Treatment of Acute Pancreatitis

Pancreatitis management has undergone a revolution over the past 20 years: from "nothing by mouth, nothing by vein" to aggressive fluid resuscitation and early nutritional support.

Mild and Moderate Pancreatitis

Fluid resuscitation — the foundation of treatment. Aggressive intravenous crystalloid administration (Ringer's lactate is preferred over normal saline — reduces acidosis risk) in the first 24–48 hours prevents pancreatic necrosis by maintaining perfusion. Target: urine output 0.5–1 mL/kg/hour.

Pain management — a priority from the first minutes. NSAIDs, ketamine, opioids — the choice depends on severity. The old fear that morphine causes Oddi sphincter spasm and worsens pancreatitis is not supported clinically — analgesia is not delayed.

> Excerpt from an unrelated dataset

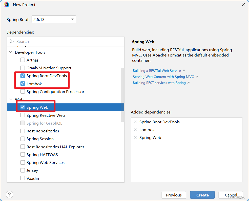Go back with the Previous button

[174, 195]
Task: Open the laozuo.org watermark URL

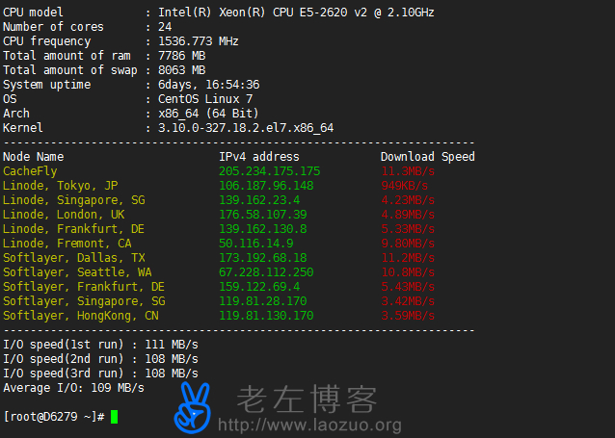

Nutrition — a paradigm shift. Previously, patients were kept nil by mouth for 5–7 days. Today, in mild pancreatitis, oral feeding is recommended as early as 24–48 hours after pain subsides, starting with liquids. Fasting does not accelerate recovery and worsens gut dysfunction.

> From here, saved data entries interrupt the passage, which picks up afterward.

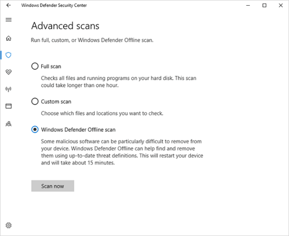Select the Full scan radio button
289x236 pixels.
pos(35,66)
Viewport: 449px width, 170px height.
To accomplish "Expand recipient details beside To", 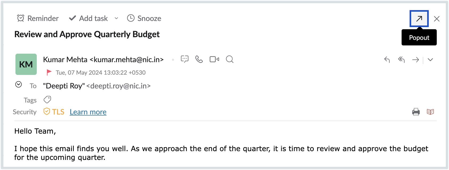I will coord(18,84).
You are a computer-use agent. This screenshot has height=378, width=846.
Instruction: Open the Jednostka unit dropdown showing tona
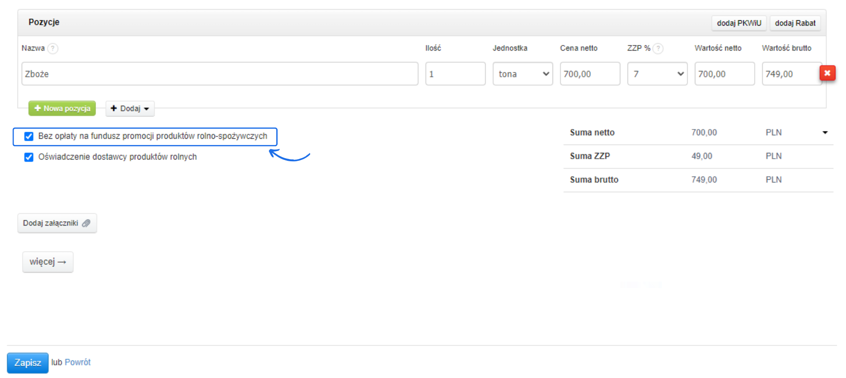click(523, 74)
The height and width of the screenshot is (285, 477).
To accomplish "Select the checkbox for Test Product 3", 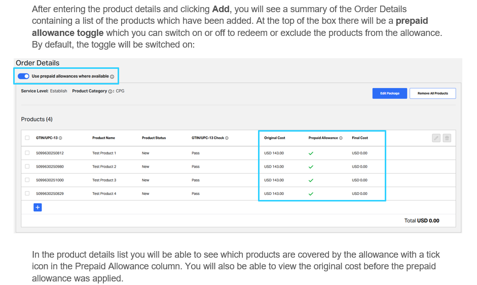I will pos(27,180).

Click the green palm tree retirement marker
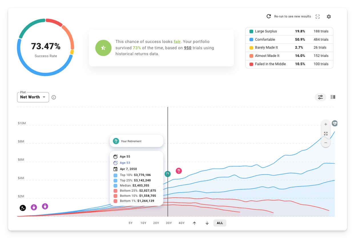(x=168, y=174)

Antibiotics — only for confirmed infected necrosis (positive culture or CT showing gas within necrosis). Prophylactic antibiotics for sterile necrosis are not recommended — this is a well-established evidence base.

Severe Pancreatitis and Necrosis

• Intensive care — for multi-organ failure; monitoring of haemodynamics, renal function, coagulation
• Enteral nutrition via nasojejunal tube — preferred over parenteral; preserves the gut barrier, reduces bacterial translocation
• Endoscopic drainage (endoscopic necrosectomy under EUS guidance) — for infected necrosis; preferred over open surgery in most situations
• ERCP — for biliary pancreatitis with cholangitis or persistent bile duct obstruction; performed within the first 24–72 hours
• Cholecystectomy — after resolution of acute biliary pancreatitis; ideally in the same admission or within 4–6 weeks

In chronic hepatitis with gallstone disease, management is coordinated with a hepatologist — underlying liver disease alters the pharmacokinetics of most medications.

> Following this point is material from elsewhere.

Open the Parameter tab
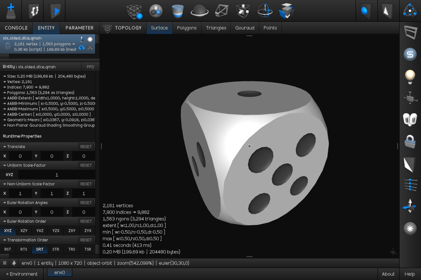The height and width of the screenshot is (280, 421). coord(79,28)
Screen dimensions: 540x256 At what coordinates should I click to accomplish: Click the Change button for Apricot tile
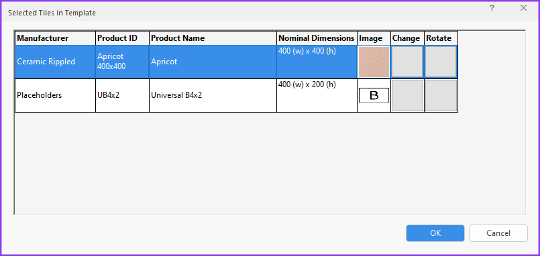[x=407, y=62]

Complications of Acute Pancreatitis

Complications are divided into early (first 1–2 weeks) and late (after 2–4 weeks).

Early:

• Systemic inflammatory response syndrome (SIRS) — escalating cytokine storm; risk of progression to sepsis
• Multi-organ failure — renal (acute kidney injury), respiratory (ARDS), cardiovascular. This is what drives mortality in severe pancreatitis
• Acute peripancreatic fluid collections — fluid around the gland; most resolve spontaneously
• Hypocalcaemia — calcium is "captured" by fat necrosis foci; severe hypocalcaemia is an adverse prognostic sign

Late:

• Pseudocyst — an encapsulated collection of pancreatic juice forming 4–6 weeks after the attack; treatment needed only when symptomatic or infected
• Walled-off necrosis (WON) — mature encapsulated necrosis zone; requires drainage when infected
• Pancreatic duct fistulae — leak of ductal contents into the peritoneal or pleural cavity
• Exocrine and endocrine insufficiency — after extensive necrosis; the patient may require lifelong enzyme supplementation and possibly insulin therapy

When to See a Doctor Urgently

Acute pancreatitis always warrants hospitalisation. Call emergency services immediately for:

• Sudden, severe epigastric or band-like abdominal pain that does not ease — call an ambulance immediately
• Repeated vomiting without relief combined with abdominal pain
• Falling blood pressure, rapid pulse, pallor — signs of shock
• Jaundice with abdominal pain — probable biliary pancreatitis with bile duct obstruction
• Fever above 38.5°C with abdominal pain — possible infected necrosis

Do not wait for it to "pass by itself," and do not take antispasmodics or analgesics "to see what happens" — modern clinicians work on the opposite principle. Adequate analgesia does not impair diagnosis, and delayed hospitalisation in severe pancreatitis directly increases the risk of necrosis and death.

This article is for informational purposes only. Diagnosis and treatment are the responsibility of a surgeon or gastroenterologist.